[Excerpted records start]

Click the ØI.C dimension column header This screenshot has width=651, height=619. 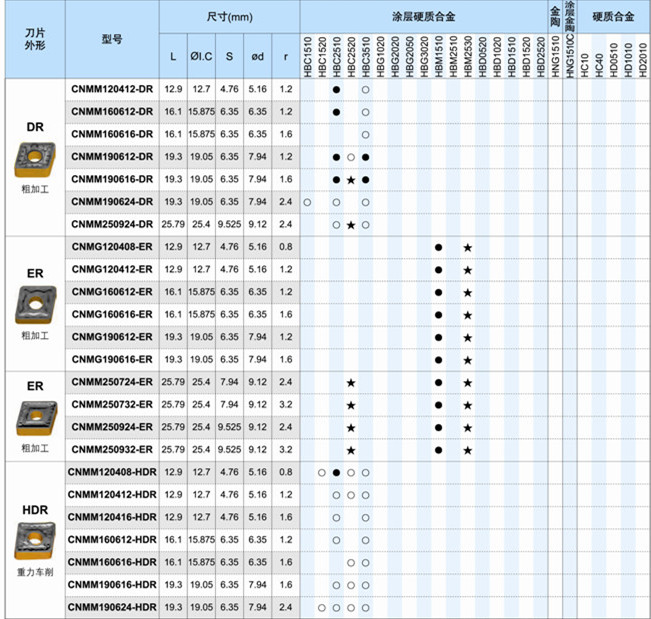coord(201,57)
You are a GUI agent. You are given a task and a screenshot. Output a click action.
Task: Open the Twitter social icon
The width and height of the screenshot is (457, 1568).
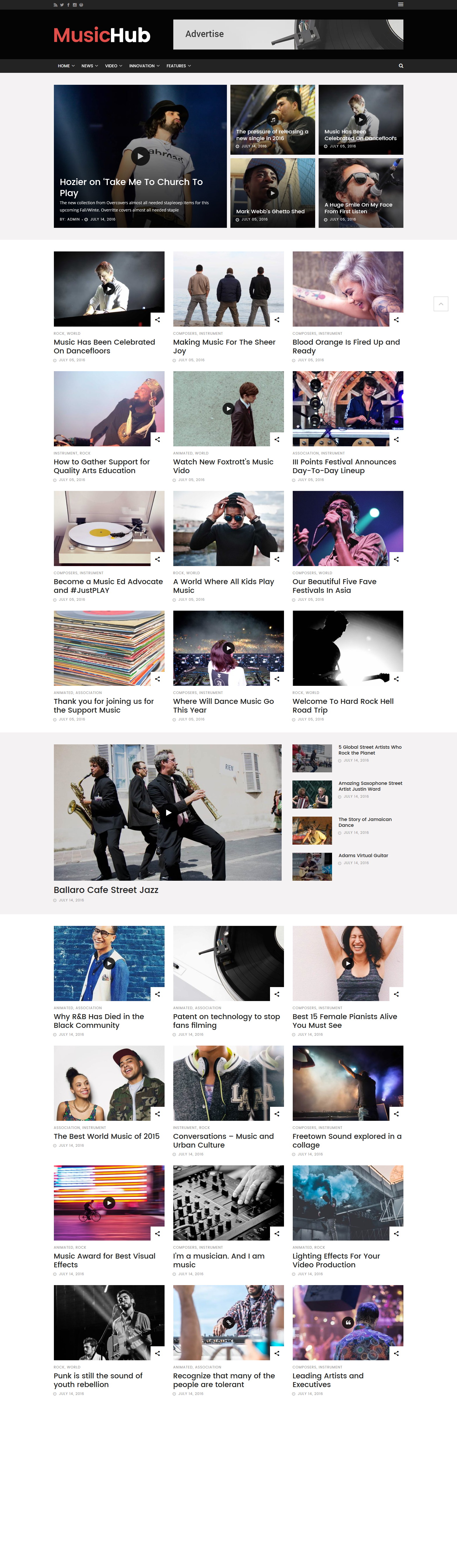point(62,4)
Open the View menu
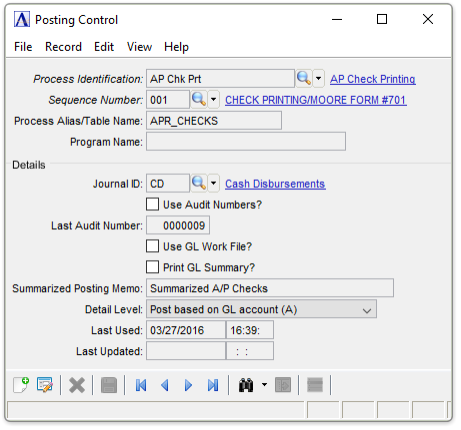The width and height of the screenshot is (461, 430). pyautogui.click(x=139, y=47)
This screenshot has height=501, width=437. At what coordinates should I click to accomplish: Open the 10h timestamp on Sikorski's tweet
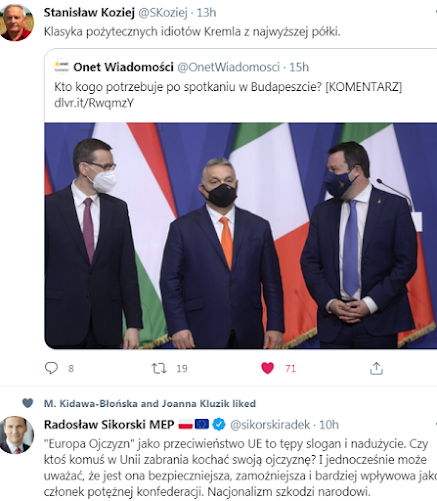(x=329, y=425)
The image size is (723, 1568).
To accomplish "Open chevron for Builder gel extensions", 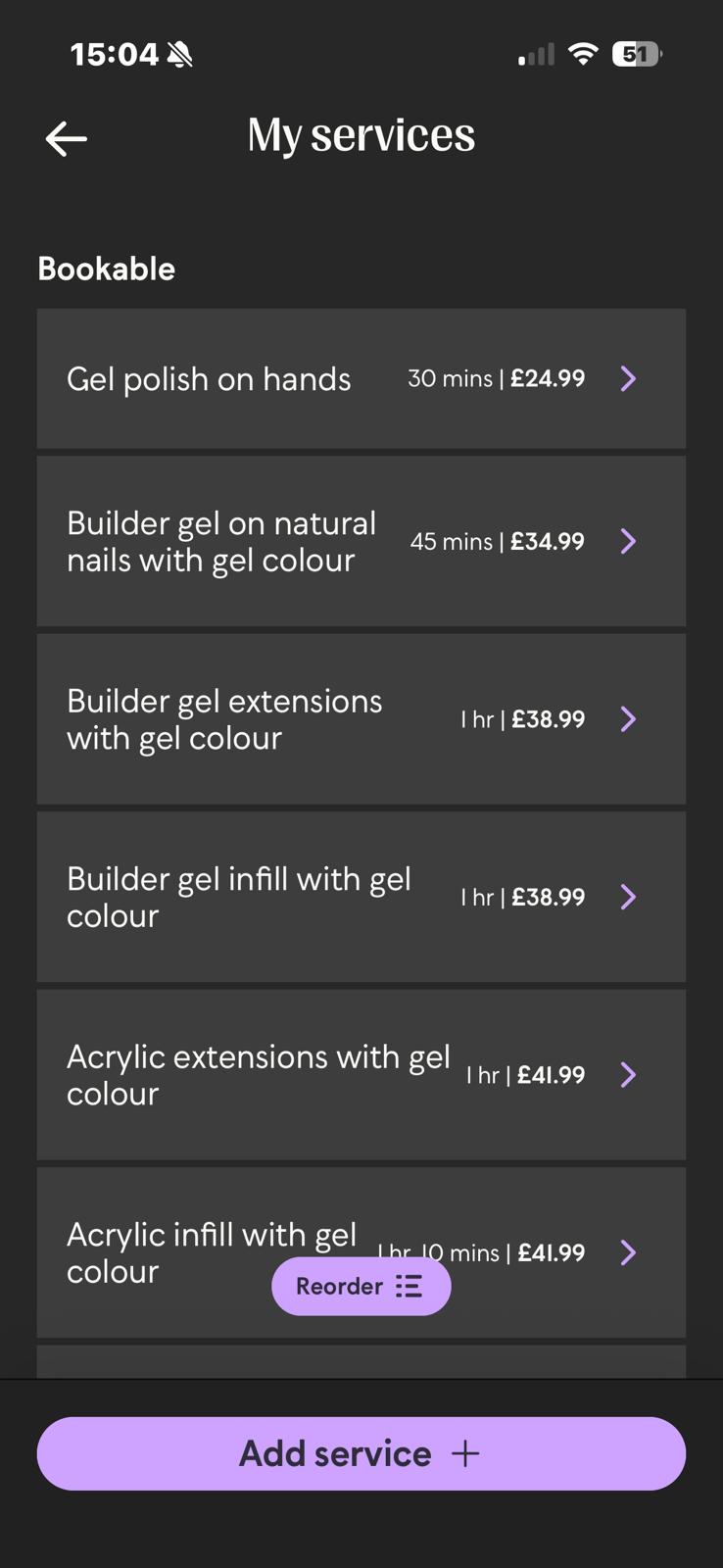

[Excerpted records end]

*Required task:*
Copy out the lines above, starting with the line that contains "You are a GUI" and going on through the line that contains "point(62,4)". Leave out the pictures.

*Problem solution:*
You are a GUI agent. You are given a task and a screenshot. Output a click action.
Task: Open the Twitter social icon
The width and height of the screenshot is (457, 1568).
point(62,4)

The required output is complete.